■ **Task 1**:
In the passage on meditation, shorten the paragraph that begins "When he first started to practice meditation" while keeping its main facts.

■ **Source document**:

My own experience is also that meditation centers can be good places to network. My last three consulting clients approached me after talks I had given as a guest teacher at one or other center in Los Angeles.

Not only is meditation good for your career, it may, according to this article, be a good way to meet people. Although not mentioned, Spirit Rock's Monday night meditation has long been recognized in Marin county as a good place to connect.

One of my old students sent me this article and then called to talk about it. He felt that approaching meditation as a way to improve your career cheapened the practice of meditation. Clearly, the article raised questions of morality in his mind.

(Full disclosure: this student has given me permission to relate his experience with practice whenever I feel it may be helpful to others.)

When he first started to practice meditation, he was a Fox News Republican. While he was vaguely interested in things Eastern, he was more interested in learning how to manage his volatility. Over the years, as his practice matured and his experienced deepened, he came to see himself and the world in very different ways. He now deeply appreciates meditation practice because it gave him a way to mitigate his volatility and anger. It made a big difference in his life, both at work and at home. He holds it sacred because it has led him into a different relationship with life itself. He has let go of many of his professional and collegial relationships because he no longer shares the same outlook and values. And he has taken up friendships and relationships with organizations he would not have considered before.

One question raised by this article is, "Is there a difference, then, between using meditation to improve your life by working with anger and other reactive emotions on the one hand, or making use of the companionship and shared values you find with other people who practice meditation? Is there a difference?"

The fact is that we prefer to associate with people who share our values. Those values, and their associated implicit or explicit morality, provide the social cohesion for such groups, whether the group is a motorcycle gang or a meditation center.

There are a number of questions here, and they can be ordered into a kind of moral spectrum:

  • Is there anything "wrong" about using meditation to improve your life?
  • Is there anything "wrong" about using the connections you make in meditation groups to improve your life?
  • Is there anything "wrong" about going to meditation groups in order to meet people to improve your life?
  • Is there anything "wrong" about setting up meditation groups in order for people to meet people?
  • Is there anything "wrong" about personally benefiting from other people attending groups you set up?
  • Is there anything "wrong" about making a business or a career from meditation?

Dataset rows
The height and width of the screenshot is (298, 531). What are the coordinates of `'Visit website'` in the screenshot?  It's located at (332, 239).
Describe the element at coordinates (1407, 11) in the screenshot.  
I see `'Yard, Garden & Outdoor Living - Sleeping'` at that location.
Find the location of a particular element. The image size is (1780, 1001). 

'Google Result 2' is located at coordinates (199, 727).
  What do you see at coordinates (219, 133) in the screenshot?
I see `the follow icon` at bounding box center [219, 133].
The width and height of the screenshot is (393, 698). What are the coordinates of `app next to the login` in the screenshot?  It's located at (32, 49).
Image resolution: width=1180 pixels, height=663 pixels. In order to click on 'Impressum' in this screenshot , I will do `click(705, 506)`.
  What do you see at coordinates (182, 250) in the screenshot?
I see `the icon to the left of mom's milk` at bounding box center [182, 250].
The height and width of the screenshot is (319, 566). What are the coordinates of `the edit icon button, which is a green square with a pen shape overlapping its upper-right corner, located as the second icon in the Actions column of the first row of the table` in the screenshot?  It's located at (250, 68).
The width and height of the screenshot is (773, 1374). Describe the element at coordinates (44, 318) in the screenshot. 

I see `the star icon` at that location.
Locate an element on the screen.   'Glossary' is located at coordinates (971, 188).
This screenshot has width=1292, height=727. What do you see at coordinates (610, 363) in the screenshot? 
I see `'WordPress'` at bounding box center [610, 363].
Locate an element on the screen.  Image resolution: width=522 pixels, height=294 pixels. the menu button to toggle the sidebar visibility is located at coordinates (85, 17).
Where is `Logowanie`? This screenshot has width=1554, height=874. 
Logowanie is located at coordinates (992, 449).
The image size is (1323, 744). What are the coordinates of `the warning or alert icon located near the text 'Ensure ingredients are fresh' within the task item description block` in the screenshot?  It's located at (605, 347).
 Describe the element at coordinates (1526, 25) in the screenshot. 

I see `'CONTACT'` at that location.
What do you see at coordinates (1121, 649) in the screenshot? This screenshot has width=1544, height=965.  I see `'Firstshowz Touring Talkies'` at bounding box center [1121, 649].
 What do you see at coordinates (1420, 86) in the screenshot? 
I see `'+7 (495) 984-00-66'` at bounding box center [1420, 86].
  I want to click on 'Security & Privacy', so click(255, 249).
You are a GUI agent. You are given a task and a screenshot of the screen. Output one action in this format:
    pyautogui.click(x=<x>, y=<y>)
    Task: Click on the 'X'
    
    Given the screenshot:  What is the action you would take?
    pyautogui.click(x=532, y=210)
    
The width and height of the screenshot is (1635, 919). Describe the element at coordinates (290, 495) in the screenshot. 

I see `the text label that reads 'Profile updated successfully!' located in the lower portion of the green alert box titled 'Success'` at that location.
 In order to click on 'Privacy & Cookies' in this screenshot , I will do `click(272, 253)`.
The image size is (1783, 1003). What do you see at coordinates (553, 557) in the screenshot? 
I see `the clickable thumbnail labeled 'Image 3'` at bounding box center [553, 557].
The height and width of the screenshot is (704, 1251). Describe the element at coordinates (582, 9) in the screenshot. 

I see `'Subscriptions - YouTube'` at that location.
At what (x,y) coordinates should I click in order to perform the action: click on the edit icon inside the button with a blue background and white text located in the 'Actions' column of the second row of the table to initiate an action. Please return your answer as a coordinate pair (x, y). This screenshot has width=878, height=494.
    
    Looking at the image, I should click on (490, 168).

■ **Task 2**:
Count the lines of the records above that contain the string "green". Give only the number, and treat uppercase and lowercase as different.

■ **Response 1**:
When the student began meditating, he was a Fox News Republican who was mildly interested in Eastern ideas and more interested in managing his volatility. As his practice matured, he came to see himself and the world very differently. Meditation helped him reduce his volatility and anger, which made a big difference at work and at home. He holds it sacred because it changed his relationship with life itself. He has let go of many professional and collegial relationships because he no longer shares their outlook and values. He has also formed friendships and ties with organizations he once would not have considered.

■ **Response 2**:
2